─── Given entries

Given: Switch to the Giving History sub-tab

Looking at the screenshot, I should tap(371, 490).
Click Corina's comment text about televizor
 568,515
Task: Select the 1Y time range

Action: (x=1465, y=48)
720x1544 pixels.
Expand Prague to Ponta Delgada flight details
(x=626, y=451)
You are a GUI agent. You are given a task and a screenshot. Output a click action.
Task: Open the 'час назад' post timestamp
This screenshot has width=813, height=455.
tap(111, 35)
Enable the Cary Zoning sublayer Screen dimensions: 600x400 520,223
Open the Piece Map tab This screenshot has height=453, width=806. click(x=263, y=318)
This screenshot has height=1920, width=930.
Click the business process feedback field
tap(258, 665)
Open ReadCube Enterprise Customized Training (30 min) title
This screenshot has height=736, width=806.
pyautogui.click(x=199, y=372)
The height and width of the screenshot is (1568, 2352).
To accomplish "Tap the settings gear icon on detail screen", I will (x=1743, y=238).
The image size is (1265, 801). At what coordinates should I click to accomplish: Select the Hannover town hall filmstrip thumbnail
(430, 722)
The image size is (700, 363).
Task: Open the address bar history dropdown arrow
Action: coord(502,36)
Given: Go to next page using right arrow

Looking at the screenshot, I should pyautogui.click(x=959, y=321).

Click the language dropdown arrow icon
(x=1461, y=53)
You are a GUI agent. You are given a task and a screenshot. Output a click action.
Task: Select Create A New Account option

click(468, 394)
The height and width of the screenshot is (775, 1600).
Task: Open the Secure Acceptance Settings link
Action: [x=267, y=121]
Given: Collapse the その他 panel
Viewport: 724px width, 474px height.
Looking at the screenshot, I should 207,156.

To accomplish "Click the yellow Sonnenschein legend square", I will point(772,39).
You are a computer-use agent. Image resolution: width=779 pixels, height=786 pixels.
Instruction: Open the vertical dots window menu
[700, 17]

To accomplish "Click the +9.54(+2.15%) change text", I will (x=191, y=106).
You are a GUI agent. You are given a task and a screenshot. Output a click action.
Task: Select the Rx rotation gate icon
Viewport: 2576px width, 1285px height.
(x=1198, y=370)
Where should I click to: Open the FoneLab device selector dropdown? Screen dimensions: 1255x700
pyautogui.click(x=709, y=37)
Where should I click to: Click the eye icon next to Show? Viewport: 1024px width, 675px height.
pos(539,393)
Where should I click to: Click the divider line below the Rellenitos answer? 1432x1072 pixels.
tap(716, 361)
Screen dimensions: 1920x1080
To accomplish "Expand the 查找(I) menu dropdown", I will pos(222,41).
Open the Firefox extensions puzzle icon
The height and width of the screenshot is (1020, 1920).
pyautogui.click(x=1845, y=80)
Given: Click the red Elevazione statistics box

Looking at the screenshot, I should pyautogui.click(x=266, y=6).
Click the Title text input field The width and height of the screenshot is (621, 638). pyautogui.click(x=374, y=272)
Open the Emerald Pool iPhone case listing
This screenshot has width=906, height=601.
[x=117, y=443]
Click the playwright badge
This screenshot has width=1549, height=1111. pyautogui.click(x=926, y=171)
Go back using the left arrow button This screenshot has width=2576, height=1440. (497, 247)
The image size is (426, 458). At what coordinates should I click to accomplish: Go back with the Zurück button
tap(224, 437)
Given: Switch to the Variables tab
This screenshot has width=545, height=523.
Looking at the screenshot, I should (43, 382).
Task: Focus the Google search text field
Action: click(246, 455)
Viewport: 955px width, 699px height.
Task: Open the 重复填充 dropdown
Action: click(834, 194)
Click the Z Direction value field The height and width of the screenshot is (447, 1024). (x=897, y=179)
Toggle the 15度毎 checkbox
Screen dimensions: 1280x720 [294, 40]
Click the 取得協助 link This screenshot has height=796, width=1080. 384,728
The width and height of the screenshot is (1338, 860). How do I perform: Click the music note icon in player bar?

──────

• Exercise instructions: Every record, from the first to the last, should be transcribed exactly.

• Answer space:
Given: Switch to the Giving History sub-tab

Looking at the screenshot, I should tap(371, 490).
Click Corina's comment text about televizor
 568,515
Task: Select the 1Y time range

Action: (x=1465, y=48)
720x1544 pixels.
Expand Prague to Ponta Delgada flight details
(x=626, y=451)
You are a GUI agent. You are given a task and a screenshot. Output a click action.
Task: Open the 'час назад' post timestamp
This screenshot has width=813, height=455.
tap(111, 35)
Enable the Cary Zoning sublayer Screen dimensions: 600x400 520,223
Open the Piece Map tab This screenshot has height=453, width=806. click(x=263, y=318)
This screenshot has height=1920, width=930.
Click the business process feedback field
tap(258, 665)
Open ReadCube Enterprise Customized Training (30 min) title
This screenshot has height=736, width=806.
pyautogui.click(x=199, y=372)
The height and width of the screenshot is (1568, 2352).
To accomplish "Tap the settings gear icon on detail screen", I will (x=1743, y=238).
The image size is (1265, 801). At what coordinates should I click to accomplish: Select the Hannover town hall filmstrip thumbnail
(430, 722)
The image size is (700, 363).
Task: Open the address bar history dropdown arrow
Action: coord(502,36)
Given: Go to next page using right arrow

Looking at the screenshot, I should pyautogui.click(x=959, y=321).

Click the language dropdown arrow icon
(x=1461, y=53)
You are a GUI agent. You are given a task and a screenshot. Output a click action.
Task: Select Create A New Account option

click(468, 394)
The height and width of the screenshot is (775, 1600).
Task: Open the Secure Acceptance Settings link
Action: [x=267, y=121]
Given: Collapse the その他 panel
Viewport: 724px width, 474px height.
Looking at the screenshot, I should 207,156.

To accomplish "Click the yellow Sonnenschein legend square", I will point(772,39).
You are a computer-use agent. Image resolution: width=779 pixels, height=786 pixels.
Instruction: Open the vertical dots window menu
[700, 17]

To accomplish "Click the +9.54(+2.15%) change text", I will (x=191, y=106).
You are a GUI agent. You are given a task and a screenshot. Output a click action.
Task: Select the Rx rotation gate icon
Viewport: 2576px width, 1285px height.
(x=1198, y=370)
Where should I click to: Open the FoneLab device selector dropdown? Screen dimensions: 1255x700
pyautogui.click(x=709, y=37)
Where should I click to: Click the eye icon next to Show? Viewport: 1024px width, 675px height.
pos(539,393)
Where should I click to: Click the divider line below the Rellenitos answer? 1432x1072 pixels.
tap(716, 361)
Screen dimensions: 1920x1080
To accomplish "Expand the 查找(I) menu dropdown", I will pos(222,41).
Open the Firefox extensions puzzle icon
The height and width of the screenshot is (1020, 1920).
pyautogui.click(x=1845, y=80)
Given: Click the red Elevazione statistics box

Looking at the screenshot, I should pyautogui.click(x=266, y=6).
Click the Title text input field The width and height of the screenshot is (621, 638). pyautogui.click(x=374, y=272)
Open the Emerald Pool iPhone case listing
This screenshot has width=906, height=601.
[x=117, y=443]
Click the playwright badge
This screenshot has width=1549, height=1111. pyautogui.click(x=926, y=171)
Go back using the left arrow button This screenshot has width=2576, height=1440. (497, 247)
The image size is (426, 458). At what coordinates should I click to accomplish: Go back with the Zurück button
tap(224, 437)
Given: Switch to the Variables tab
This screenshot has width=545, height=523.
Looking at the screenshot, I should (43, 382).
Task: Focus the Google search text field
Action: click(246, 455)
Viewport: 955px width, 699px height.
Task: Open the 重复填充 dropdown
Action: click(834, 194)
Click the Z Direction value field The height and width of the screenshot is (447, 1024). (x=897, y=179)
Toggle the 15度毎 checkbox
Screen dimensions: 1280x720 [294, 40]
Click the 取得協助 link This screenshot has height=796, width=1080. 384,728
The width and height of the screenshot is (1338, 860). How do I perform: Click the music note icon in player bar?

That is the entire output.